[Extracted data entries]

=-=-=

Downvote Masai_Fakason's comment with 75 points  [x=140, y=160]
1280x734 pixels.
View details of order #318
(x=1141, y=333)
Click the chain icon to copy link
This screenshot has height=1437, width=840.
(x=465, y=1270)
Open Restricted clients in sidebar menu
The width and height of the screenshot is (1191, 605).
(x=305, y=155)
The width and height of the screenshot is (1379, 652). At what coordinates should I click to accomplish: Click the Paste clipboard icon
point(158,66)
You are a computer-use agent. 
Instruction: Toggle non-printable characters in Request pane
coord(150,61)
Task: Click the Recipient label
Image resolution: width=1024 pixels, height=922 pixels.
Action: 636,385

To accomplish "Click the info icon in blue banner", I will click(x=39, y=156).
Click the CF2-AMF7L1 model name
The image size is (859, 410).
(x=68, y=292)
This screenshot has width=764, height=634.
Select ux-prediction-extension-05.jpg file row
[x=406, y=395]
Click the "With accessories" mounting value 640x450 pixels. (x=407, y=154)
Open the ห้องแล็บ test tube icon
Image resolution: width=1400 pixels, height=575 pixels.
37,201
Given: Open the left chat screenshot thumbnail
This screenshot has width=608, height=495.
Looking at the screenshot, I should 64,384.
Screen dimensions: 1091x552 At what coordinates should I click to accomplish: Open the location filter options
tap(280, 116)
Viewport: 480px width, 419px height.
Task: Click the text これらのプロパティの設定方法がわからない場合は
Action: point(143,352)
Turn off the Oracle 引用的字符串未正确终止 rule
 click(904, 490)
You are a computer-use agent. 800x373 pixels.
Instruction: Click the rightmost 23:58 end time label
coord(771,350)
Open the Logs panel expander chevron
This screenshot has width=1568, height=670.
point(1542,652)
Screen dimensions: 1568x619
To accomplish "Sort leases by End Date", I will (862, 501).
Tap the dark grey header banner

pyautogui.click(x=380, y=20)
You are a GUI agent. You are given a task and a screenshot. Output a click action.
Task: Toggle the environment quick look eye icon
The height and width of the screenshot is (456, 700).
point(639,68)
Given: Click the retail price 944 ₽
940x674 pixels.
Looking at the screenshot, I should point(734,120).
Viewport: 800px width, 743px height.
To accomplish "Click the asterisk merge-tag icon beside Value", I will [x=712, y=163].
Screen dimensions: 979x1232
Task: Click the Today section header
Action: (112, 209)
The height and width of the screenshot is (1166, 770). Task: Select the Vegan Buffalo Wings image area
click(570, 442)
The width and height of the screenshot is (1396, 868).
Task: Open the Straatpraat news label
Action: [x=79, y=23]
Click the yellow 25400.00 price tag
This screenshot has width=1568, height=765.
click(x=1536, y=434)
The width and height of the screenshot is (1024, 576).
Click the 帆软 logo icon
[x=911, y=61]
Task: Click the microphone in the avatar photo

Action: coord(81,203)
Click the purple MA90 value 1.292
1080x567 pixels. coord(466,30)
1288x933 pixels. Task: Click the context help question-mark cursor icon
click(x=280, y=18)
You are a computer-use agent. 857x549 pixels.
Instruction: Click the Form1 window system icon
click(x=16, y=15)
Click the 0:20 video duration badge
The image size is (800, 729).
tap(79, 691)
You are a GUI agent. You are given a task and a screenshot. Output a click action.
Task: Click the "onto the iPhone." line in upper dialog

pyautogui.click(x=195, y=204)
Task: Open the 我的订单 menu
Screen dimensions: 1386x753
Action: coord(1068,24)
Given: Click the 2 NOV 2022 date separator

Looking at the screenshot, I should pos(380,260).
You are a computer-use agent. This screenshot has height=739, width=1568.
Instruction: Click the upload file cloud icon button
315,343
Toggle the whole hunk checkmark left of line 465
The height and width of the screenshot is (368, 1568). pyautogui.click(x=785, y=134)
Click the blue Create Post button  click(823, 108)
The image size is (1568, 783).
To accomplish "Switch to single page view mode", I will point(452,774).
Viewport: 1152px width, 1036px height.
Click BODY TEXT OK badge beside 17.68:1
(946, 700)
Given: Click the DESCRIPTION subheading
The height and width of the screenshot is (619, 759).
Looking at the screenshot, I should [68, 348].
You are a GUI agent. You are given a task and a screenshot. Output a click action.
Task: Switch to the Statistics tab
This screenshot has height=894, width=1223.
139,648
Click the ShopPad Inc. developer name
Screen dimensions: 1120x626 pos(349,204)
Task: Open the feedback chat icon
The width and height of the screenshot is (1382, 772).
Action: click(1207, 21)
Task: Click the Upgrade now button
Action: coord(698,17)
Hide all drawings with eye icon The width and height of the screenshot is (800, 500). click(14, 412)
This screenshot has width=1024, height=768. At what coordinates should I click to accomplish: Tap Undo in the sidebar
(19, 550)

=-=-=

● How to complete this task: All of the data above needs to be set down again exactly. Include every line.

● Response area:
Downvote Masai_Fakason's comment with 75 points  [x=140, y=160]
1280x734 pixels.
View details of order #318
(x=1141, y=333)
Click the chain icon to copy link
This screenshot has height=1437, width=840.
(x=465, y=1270)
Open Restricted clients in sidebar menu
The width and height of the screenshot is (1191, 605).
(x=305, y=155)
The width and height of the screenshot is (1379, 652). At what coordinates should I click to accomplish: Click the Paste clipboard icon
point(158,66)
You are a computer-use agent. 
Instruction: Toggle non-printable characters in Request pane
coord(150,61)
Task: Click the Recipient label
Image resolution: width=1024 pixels, height=922 pixels.
Action: 636,385

To accomplish "Click the info icon in blue banner", I will click(x=39, y=156).
Click the CF2-AMF7L1 model name
The image size is (859, 410).
(x=68, y=292)
This screenshot has width=764, height=634.
Select ux-prediction-extension-05.jpg file row
[x=406, y=395]
Click the "With accessories" mounting value 640x450 pixels. (x=407, y=154)
Open the ห้องแล็บ test tube icon
Image resolution: width=1400 pixels, height=575 pixels.
37,201
Given: Open the left chat screenshot thumbnail
This screenshot has width=608, height=495.
Looking at the screenshot, I should 64,384.
Screen dimensions: 1091x552 At what coordinates should I click to accomplish: Open the location filter options
tap(280, 116)
Viewport: 480px width, 419px height.
Task: Click the text これらのプロパティの設定方法がわからない場合は
Action: point(143,352)
Turn off the Oracle 引用的字符串未正确终止 rule
 click(904, 490)
You are a computer-use agent. 800x373 pixels.
Instruction: Click the rightmost 23:58 end time label
coord(771,350)
Open the Logs panel expander chevron
This screenshot has width=1568, height=670.
point(1542,652)
Screen dimensions: 1568x619
To accomplish "Sort leases by End Date", I will (862, 501).
Tap the dark grey header banner

pyautogui.click(x=380, y=20)
You are a GUI agent. You are given a task and a screenshot. Output a click action.
Task: Toggle the environment quick look eye icon
The height and width of the screenshot is (456, 700).
point(639,68)
Given: Click the retail price 944 ₽
940x674 pixels.
Looking at the screenshot, I should point(734,120).
Viewport: 800px width, 743px height.
To accomplish "Click the asterisk merge-tag icon beside Value", I will [x=712, y=163].
Screen dimensions: 979x1232
Task: Click the Today section header
Action: (112, 209)
The height and width of the screenshot is (1166, 770). Task: Select the Vegan Buffalo Wings image area
click(570, 442)
The width and height of the screenshot is (1396, 868).
Task: Open the Straatpraat news label
Action: [x=79, y=23]
Click the yellow 25400.00 price tag
This screenshot has width=1568, height=765.
click(x=1536, y=434)
The width and height of the screenshot is (1024, 576).
Click the 帆软 logo icon
[x=911, y=61]
Task: Click the microphone in the avatar photo

Action: coord(81,203)
Click the purple MA90 value 1.292
1080x567 pixels. coord(466,30)
1288x933 pixels. Task: Click the context help question-mark cursor icon
click(x=280, y=18)
You are a computer-use agent. 857x549 pixels.
Instruction: Click the Form1 window system icon
click(x=16, y=15)
Click the 0:20 video duration badge
The image size is (800, 729).
tap(79, 691)
You are a GUI agent. You are given a task and a screenshot. Output a click action.
Task: Click the "onto the iPhone." line in upper dialog

pyautogui.click(x=195, y=204)
Task: Open the 我的订单 menu
Screen dimensions: 1386x753
Action: coord(1068,24)
Given: Click the 2 NOV 2022 date separator

Looking at the screenshot, I should pos(380,260).
You are a computer-use agent. This screenshot has height=739, width=1568.
Instruction: Click the upload file cloud icon button
315,343
Toggle the whole hunk checkmark left of line 465
The height and width of the screenshot is (368, 1568). pyautogui.click(x=785, y=134)
Click the blue Create Post button  click(823, 108)
The image size is (1568, 783).
To accomplish "Switch to single page view mode", I will point(452,774).
Viewport: 1152px width, 1036px height.
Click BODY TEXT OK badge beside 17.68:1
(946, 700)
Given: Click the DESCRIPTION subheading
The height and width of the screenshot is (619, 759).
Looking at the screenshot, I should [68, 348].
You are a GUI agent. You are given a task and a screenshot. Output a click action.
Task: Switch to the Statistics tab
This screenshot has height=894, width=1223.
139,648
Click the ShopPad Inc. developer name
Screen dimensions: 1120x626 pos(349,204)
Task: Open the feedback chat icon
The width and height of the screenshot is (1382, 772).
Action: click(1207, 21)
Task: Click the Upgrade now button
Action: coord(698,17)
Hide all drawings with eye icon The width and height of the screenshot is (800, 500). click(14, 412)
This screenshot has width=1024, height=768. At what coordinates should I click to accomplish: Tap Undo in the sidebar
(19, 550)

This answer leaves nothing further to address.